Ready reckoner rates also impact the stamp duty charges as well as construction costs. It goes without saying that if the ready reckoner rates are high, automatically there will be a rise in the stamp duty tag.

There are a few developers who end up selling their projects below the rates fixed by the state government but they have to register the property on the rates fixed by the government.

Therein lies the whole problem if the ready reckoner rates are high. Also, most developers don’t reduce the final price below the ready reckoner rates as that would result in them incurring heavy losses when they pay the stamp duty to the government. 

How it impacts homebuyers?

Experts state that it is the ready reckoner rate of a location which is a sure shot suggestion of the money which a home buyer will have to pay. If the ready reckoner rates of a city are increased, they impact the rates of the projects as well.
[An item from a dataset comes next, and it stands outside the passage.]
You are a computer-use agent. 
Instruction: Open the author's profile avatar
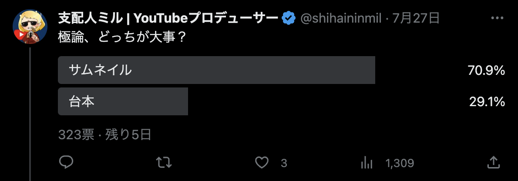click(x=30, y=27)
If potential buyers who take home loans do proper research, they will always benefit if they end up zeroing in on a home where the ready reckoner rates and market prices are lesser.  

Let us look at the recent increase in ready reckoner rates in Maharashtra.

This state’s real estate industry is known to have some of the costliest properties on sale through the years. It is also home to India’s financial capital Mumbai, which is infamous for its extravagant price tag.

There has been a rise in the number of projects whose construction work has been halted as well as unsold inventory as a result of demonetization, GST, the NBFC liquidity crisis, and now Covid-19.

With so much going on here clearly the developers of the state were expecting a slash in the ready reckoner rates especially since the government recently had cut down on stamp duty.

But in a move that has shaken up the industry, except for Mumbai which now has a ready reckoner rate cut of 0.6% the rest of Maharashtra saw an increase in ready reckoner rates by 1.74% from September 12. 

Many developers were hopeful that reduction in stamp duty would mean they would be able to cut down the rates of their projects and thus attract potential home buyers who are currently not showing much interest due to the uncertainty brought by the pandemic, lockdown, and loss of jobs.

According to Inspector-General of Registrations and Controller of Stamps, Omprakash Deshmukh, the government’s decision was apt considering the fact that the previous change in the ready reckoner rates had taken place three years ago. 

Ready reckoner rates play a crucial role in India’s real estate industry. They affect both the developers as well as home buyers in a huge way. The lesser this rate, the more beneficial it is to both parties involved.